The first is the obvious example of the Luddites, the radical handloom weavers of Nottinghamshire, Yorkshire and Lancashire. Threatened by the introduction of the automated looms of factory production that would render their trade somewhat obsolete, they rioted, smashed factory looms, and torched mills from 1811-1813. Many were executed, and hundreds were transported to the colonies. In our current understanding of the word ‘Luddite’, the radical political factor has been completely removed. Thompson is at pains to differentiate between our meaning of Luddite; a derogatory term for someone who is anti-technology, and this leading to a false idea of the weavers’ motivations; and what a Luddite was, an artisan making a futile attempt to protect his livelihood. Luddism also contributed to the agrarian riots of 1830, discarded in the popular imagination, known as the Swing Riots, which occurred in the southern counties and were one of the largest popular uprisings in the history of England.

The true meaning of Luddism is all the more surprising considering the appearance of a national celebrity in its midst. In 1812, after several years swanning and inseminating his way across the continent, Lord Byron took his seat in the House of Lords and made three speeches in defense of the rioters, and against the introduction of the Malicious Damage Act of 1812, that made frame-breaking a capital offense. Byron was one of the few parliamentary defenders of the Luddites, if not the only, and the law was passed. He never entered the House again, but instead devoted his pen to the cause of Radicalism for years to come, penning his Song For The Luddites, The Landlords’ Interest, and Wellington: The Best of the Cut-Throats. This was an episode where politics and literature truly crossed paths; as this monster of Romanticism, that enemy of the Industrial Revolution and mechanisation, found common cause with the riotous victim of the age, the unemployed weaver.

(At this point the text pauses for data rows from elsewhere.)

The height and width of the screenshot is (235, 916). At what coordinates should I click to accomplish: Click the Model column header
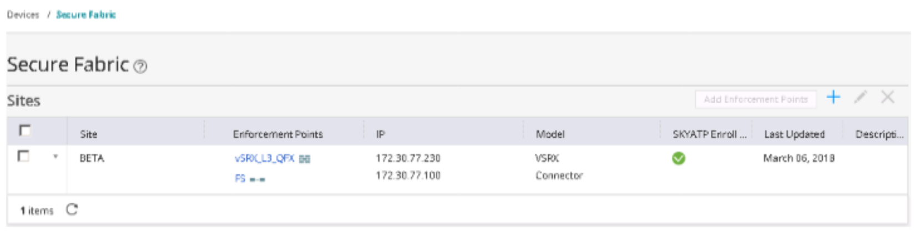(x=549, y=134)
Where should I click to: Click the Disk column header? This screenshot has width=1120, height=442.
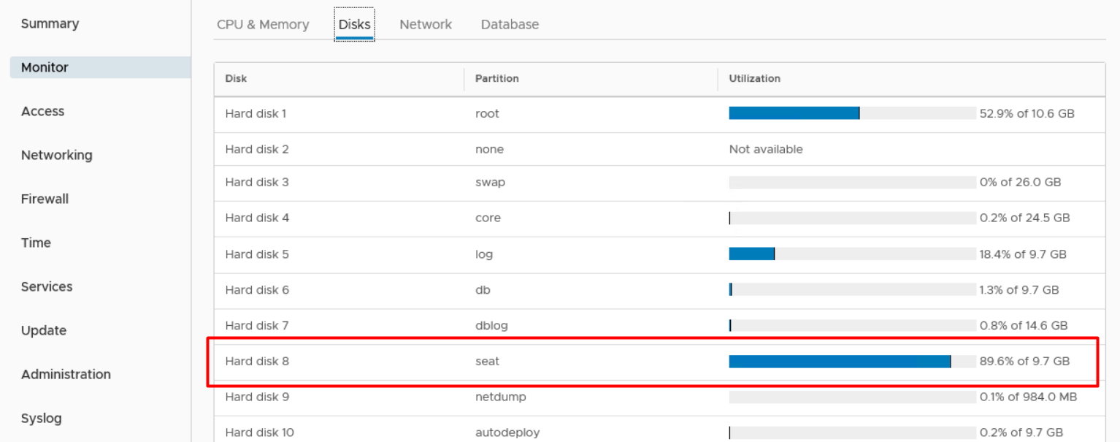[x=236, y=78]
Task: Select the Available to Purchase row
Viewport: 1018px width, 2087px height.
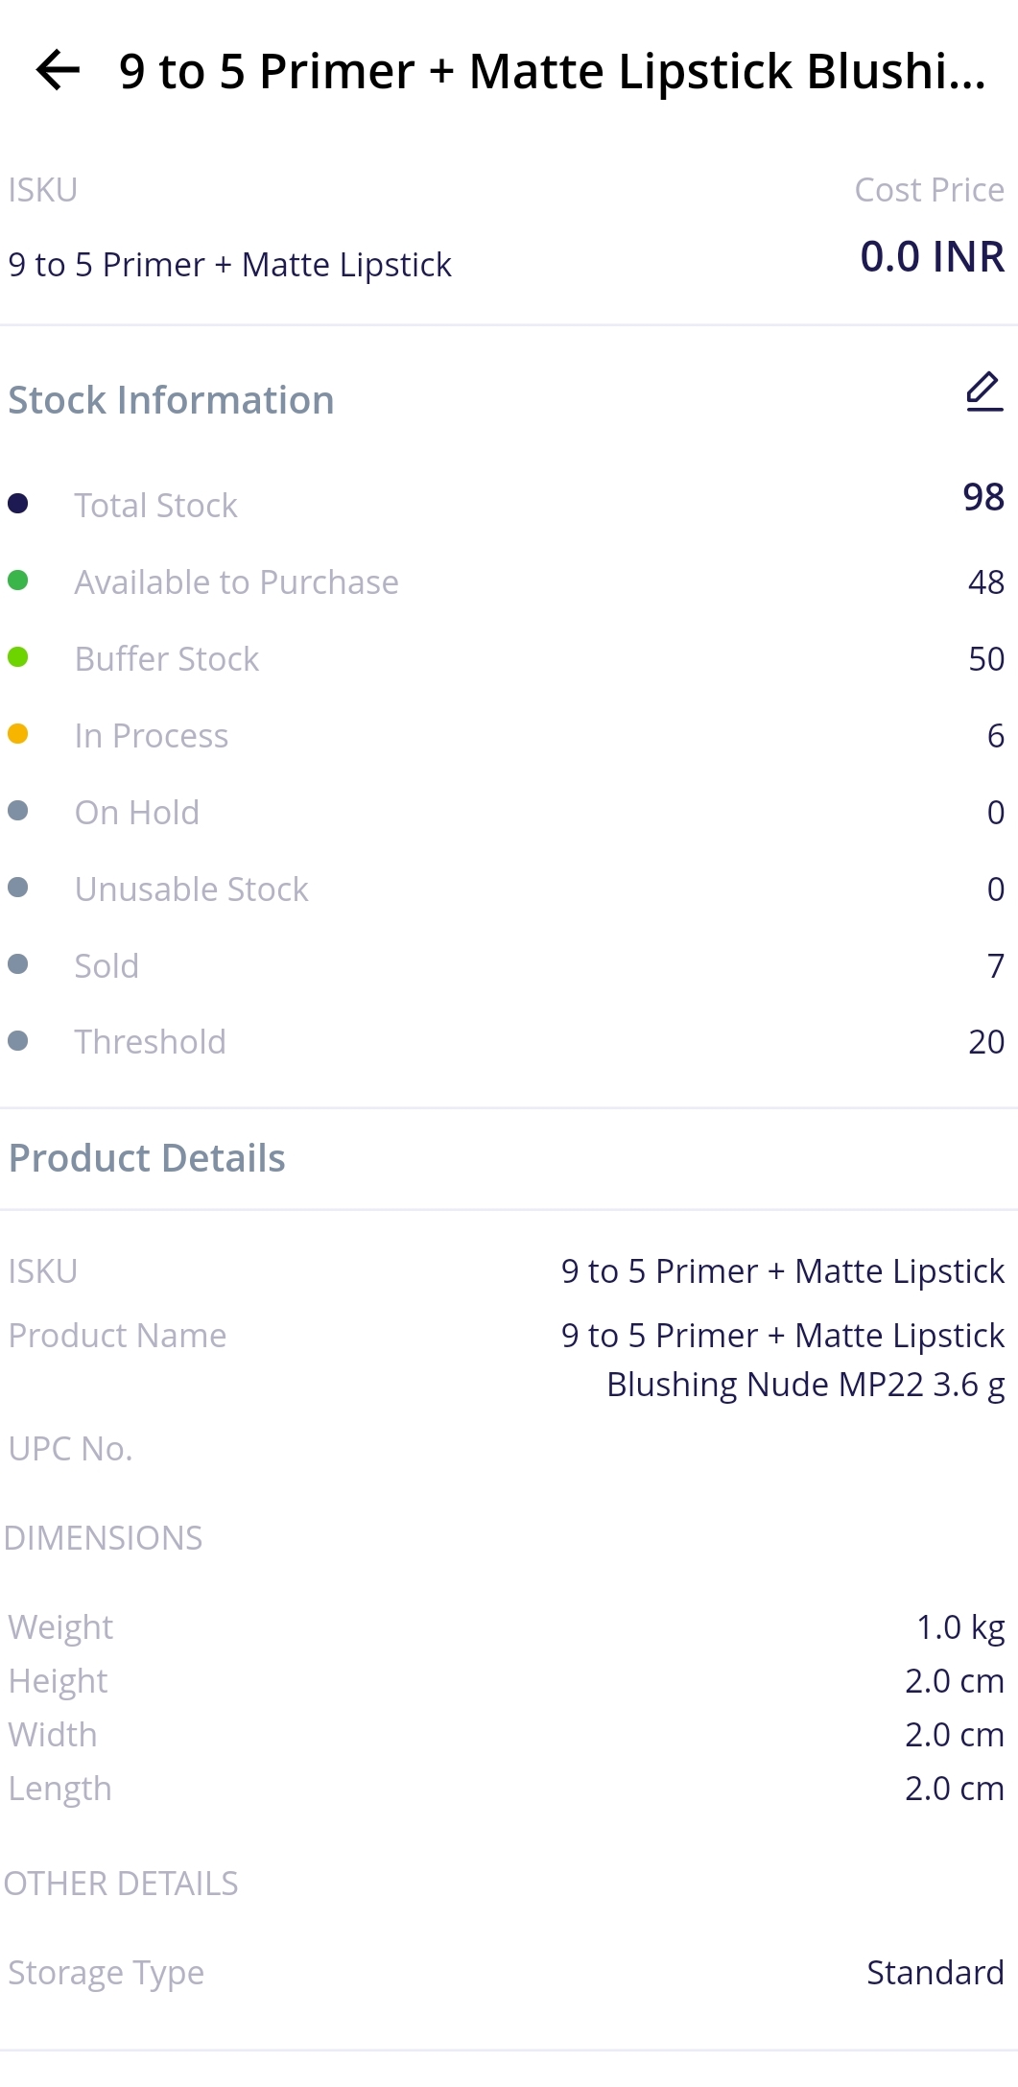Action: 509,581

Nick Clegg and David Cameron both namechecked the 1832 Reform Act when they took power last year, pledging their tinkering with civil liberties law would resemble such a momentous event. Thompson does a wonderful job of exposing the fallacy of the idea of a historical ‘British democracy’ in describing the often violent and widespread campaign for male suffrage that led to the election of radical MPs and the passage of the Reform Act. Far from being a benevolent gift from the Commons to the people, the Reform Act was prefigured by decades of relentless agitation by reformers, the bloody highlight of which was the Peterloo Massacre, a massive meeting of radicals in Manchester that ended at the hands of charging cavalry. For all the habits of the modern politician to describe our democracy as ‘historical’, ‘great’ or ‘longstanding’, it takes only a cursory glance at Thompson’s work to remember that full suffrage was not granted to women and most men until 1918. In the true manner of reform granted by the state after popular agitation, the final legislated product promised little, the Reform Act still leaving the vast majority of men (six out of seven, it is believed), without the vote.

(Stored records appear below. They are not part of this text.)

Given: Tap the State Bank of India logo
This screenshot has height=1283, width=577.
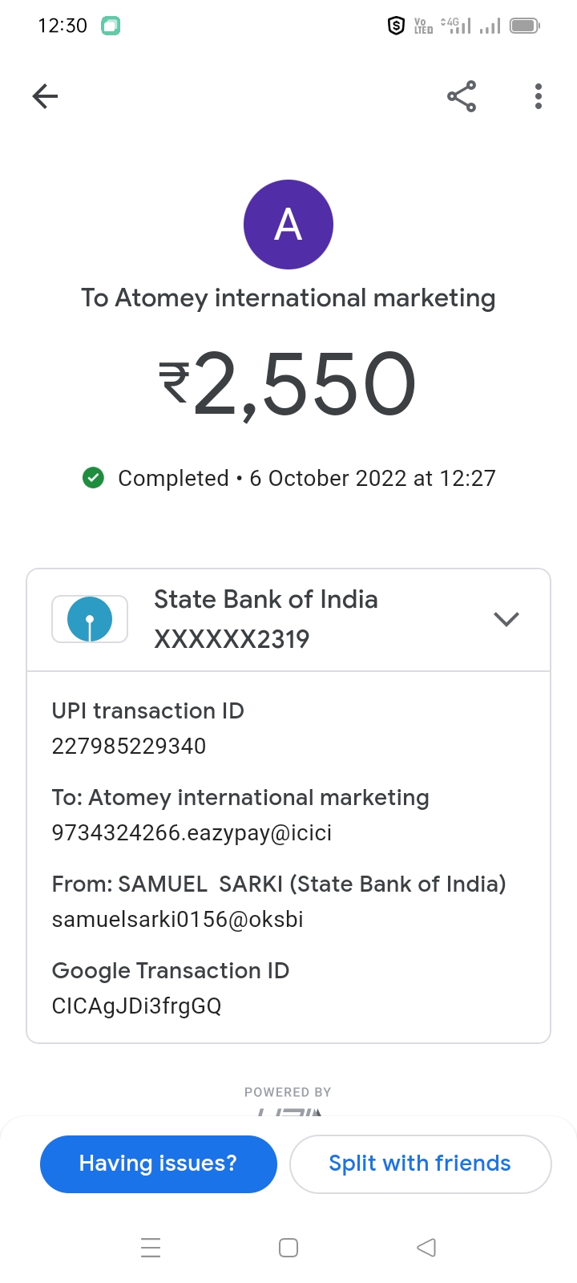Looking at the screenshot, I should (x=90, y=619).
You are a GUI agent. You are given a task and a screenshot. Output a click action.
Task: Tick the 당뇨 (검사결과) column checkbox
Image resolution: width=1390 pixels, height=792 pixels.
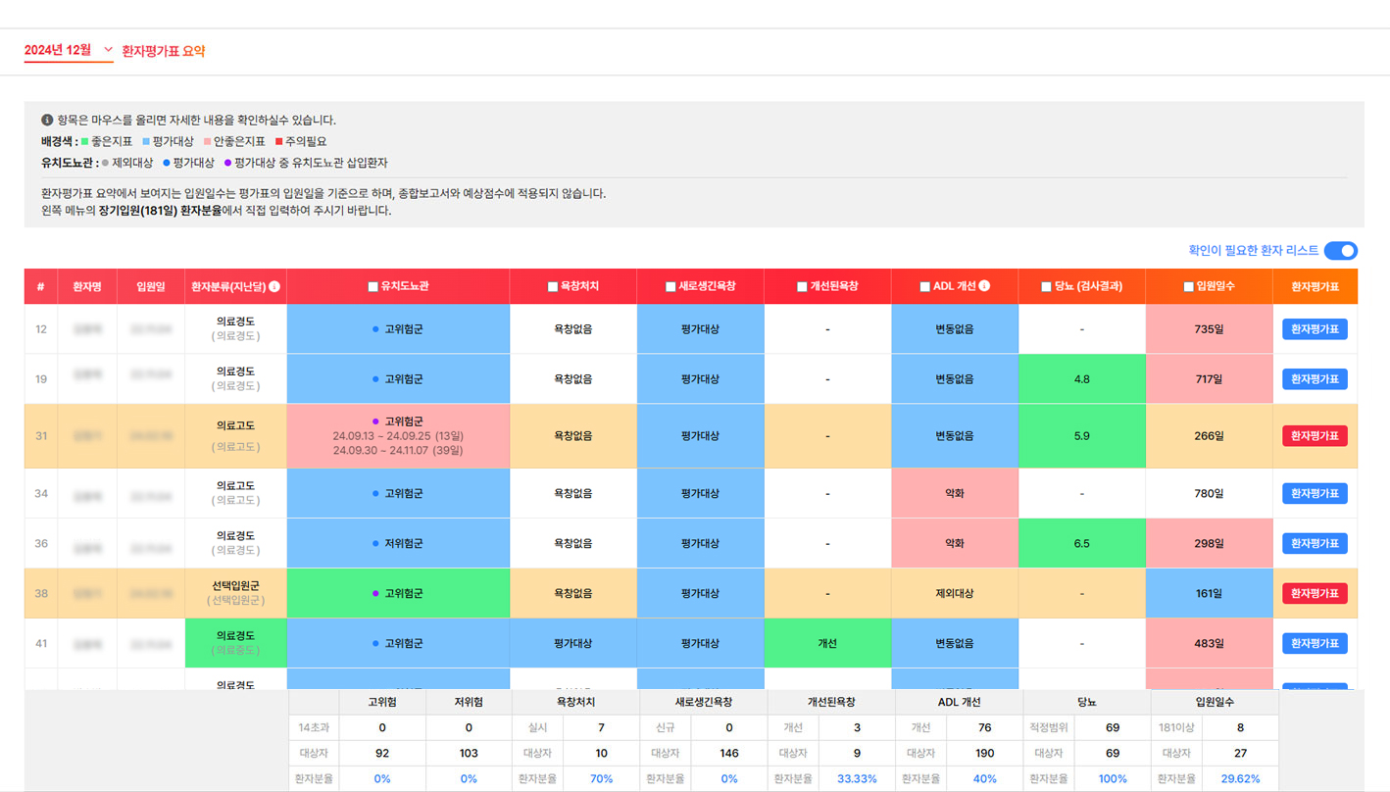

While lucidly describing these forgotten episodes of our history, Thompson also reveals the fallacy of many modern myths about the docile nature of England and its people. The book ends at the point of 1832, a watershed where artisan radicalism gave way to mass factory trade unionism and the beginnings of the socialist movement. In describing this transition of radical politics from one phase to another, Thompson mirrors the world of radicalism he found himself in as a leading light of the New Left, that crossroads between the Communist Party and its subservience to the Soviet Union, and anti-Soviet socialism.

The Hungarian Revolution of 1956, when the people of Budapest rose against their Communist rulers, proved the breaking point for many socialist intellectuals. Like the Dreyfus case, which proved a litmus test for a person’s politics for decades afterwards, the subsequent Soviet suppression of the uprising, and a person’s reaction to it, would reveal whether or not they were of a pro-Soviet persuasion. Thousands around the world abandoned their respective Communist parties in the face of the bloodbath in Budapest.

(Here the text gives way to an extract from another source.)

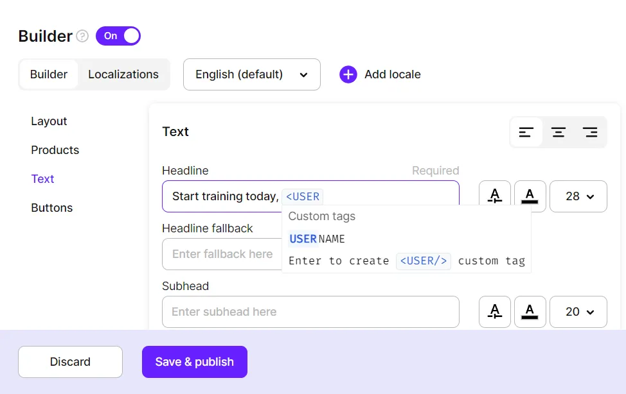Turn off the Builder toggle switch

118,36
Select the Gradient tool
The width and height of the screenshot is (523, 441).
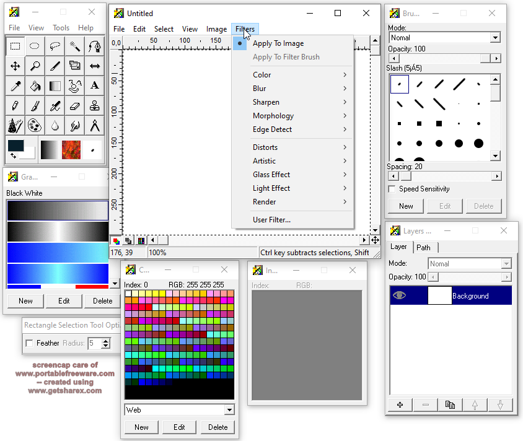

Many left the Communist Party of Great Britain, and EP Thompson was one of the first out the door, unlike our other ‘great’ socialist historian, Eric Hobsbawm, who has experienced a recent renaissance of sorts, who issued some fairly unflattering articles in support of the Soviet authorities, albeit, ‘with a heavy heart’. Thompson remained a socialist and criticised the Labour governments of the post-war period from a left-wing perspective, and was a major figure in CND, becoming partly famous for speaking passionately about nuclear weapons to Glastonbury crowds in the 1980s. His speeches in favour of nuclear disarmament, and against all too easily embarked upon wars must have resembled Byron’s impassioned speeches supporting the Luddites in the House of Lords. Through the jeers and shouting, he condemned the lawmakers who sat beside him;

‘When a proposal is made to emancipate or relieve, you deliberate for years, you temporize and tamper with the minds of men; but a death-bill must be passed off-hand, without a thought of the consequences’

It was the last time Byron would sit in Parliament, and like those frame-breakers and radicals who could find no redress through the laws of the land, Byron would contain his political activity to his poetry, mirroring Thompson’s overall argument, that the most radical reform can never be bestowed by parliaments.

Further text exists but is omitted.